抵士官達は、【ジャイアント系悪魔】を拘束し始めた。シゲキが背を向けると、乖理が立っていた。


「……心配して見に来たが…余計な心配だったようだな」

「…悪魔ってのも…大した事ないな」

「……心配するな…もう少ししたら強い悪魔が…ッ!!」

「あ?」


二人が空を見ると、もう一体【ジャイアント系悪魔】が飛んでおり、屋上へ降りてきた。


「またかよ」

「…珍しいな……2体も来るとは…」


すると地上から、二つの人影が飛び上がった。


「なんだアレ?」

「……丁度…今月のメンテナンスが終わったみたいだな」

「…メンテナンス?」


二つの人影は、乖理とシゲキの前に着地した。それを見て抵士官達はシゲキと乖理の横を走り去っていった。


「退避しろ!」

「…今日で俺達の本部防衛は終わりか……」

「……何だコイツら…」


シゲキと乖理の前に着地した二人は、身体が機械で構成されたサイボーグだった。


「人工知能を搭載した…本部防衛用のサイボーグ……戦闘ロボットだ…」

「…ターゲット確認……捕獲する…」

「……ハァ…捕獲か……」


そして二人は飛び上がり、一人は背中から光の刃を纏う刀を取り出し、もう一人は腕を銃のように変形させた。

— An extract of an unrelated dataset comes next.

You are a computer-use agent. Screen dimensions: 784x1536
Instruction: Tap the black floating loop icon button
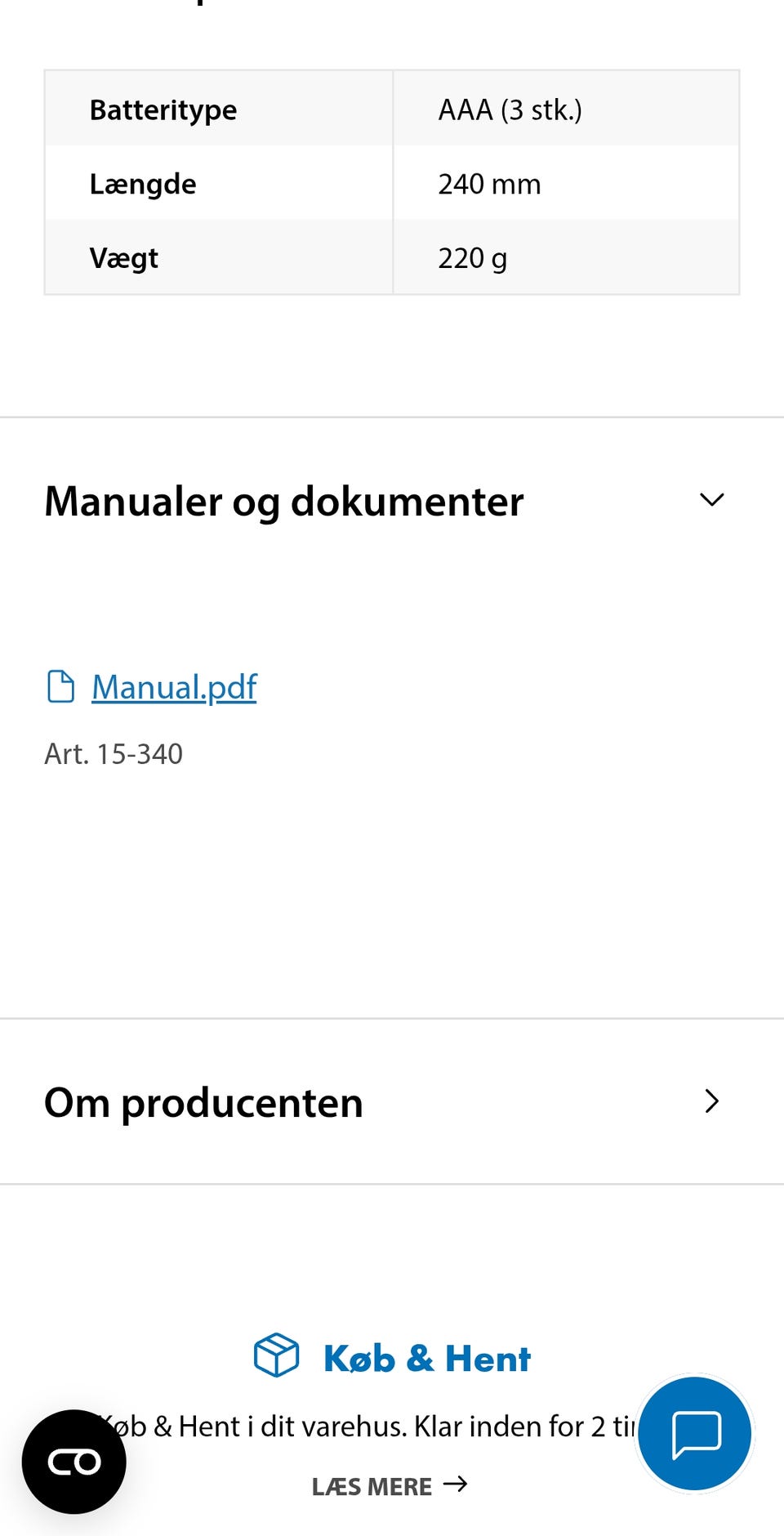pos(74,1462)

「…刀を持ってるのはオメガ…腕が銃になってるのがシグマだ……」

「ロボットだろ?……鉄の塊じゃねぇか…戦えんのか?」


するとオメガとシグマは抜群のコンビネーションで、【ジャイアント系悪魔】の頭を狙って攻撃した。【ジャイアント系悪魔】が怯むと、オメガがシグマへ言った。


「……いいぞ!」


それを聞いてシグマは銃をさらに変形させ、【ジャイアント系悪魔】に向かって網を射出した。【ジャイアント系悪魔】は網に囚われ、暴れていたがシグマの銃弾を食らうと動かなくなった。


「…よし……終わりだな…」

「捕獲完了…」


そしてオメガは、シゲキの目の前へ歩いてきた。


「誰が鉄の塊だって?」

「オメーだよラジコン野郎」

「あ?」


シゲキとオメガが詰め寄ると、シグマと乖理が割って入った。


「落ち着けよ」

「オメガ…落ち着け」

「クソ生意気な…目ん玉引っこ抜くぞ」


その瞬間、シゲキはその場に倒れた。背後を見ると、正美が立っていた。


「…全く……見に来て良かった…」

「正美さん…か」

「すまない…うちのが迷惑かけた……アンタ…戻るよ…」


すると、シゲキは起き上がって正美へ言った。


「邪魔すんなよ」

「邪魔するよ」


正美はシゲキとオメガの手を掴んで、握手させた。


「仲直り」

「…ンだ……ッ…!」

『なんつー馬鹿力だ…この女……』

「……分かった分かった…仲直り…」


二人は、不本意ながらも握手をした。



……



「……母ちゃん…親父を気絶させる程…強かったんだな…」

「…何で俺が気絶したの知ってんだよ」

「親父が戦ってるところから…あのオメガもシグマが戦ってるところまでドローンで見てたよ」


親父と、少し前に部屋から出た母ちゃんが戻ってきた。母ちゃんやるな…不意打ちとはいえ親父を気絶させるなんて……


「お前の母ちゃんスゲェな!!」

「……マジでどうなってんだよ俺の家系…」

「…正美さんは元レディースで…功夫(クンフー)の一種である『天葬拳(てんそうけん)』の達人だ……知らなかったのか?」

「え!?…知らなかった…」


母ちゃんがクンフーの達人!?…全然知らなかったぜ……


「……………父さん…タケ爺に護身用とか言われて…覚えさせられたんだよ…」

「……俺の足技や構えも…正美さんの天葬拳を見て…編み出したものだ…」

「へぇー……」


それじゃあ、川畑のスゲェ足技とか構えとかは、母ちゃんの天葬拳とかいうクンフーが元だという事かよ。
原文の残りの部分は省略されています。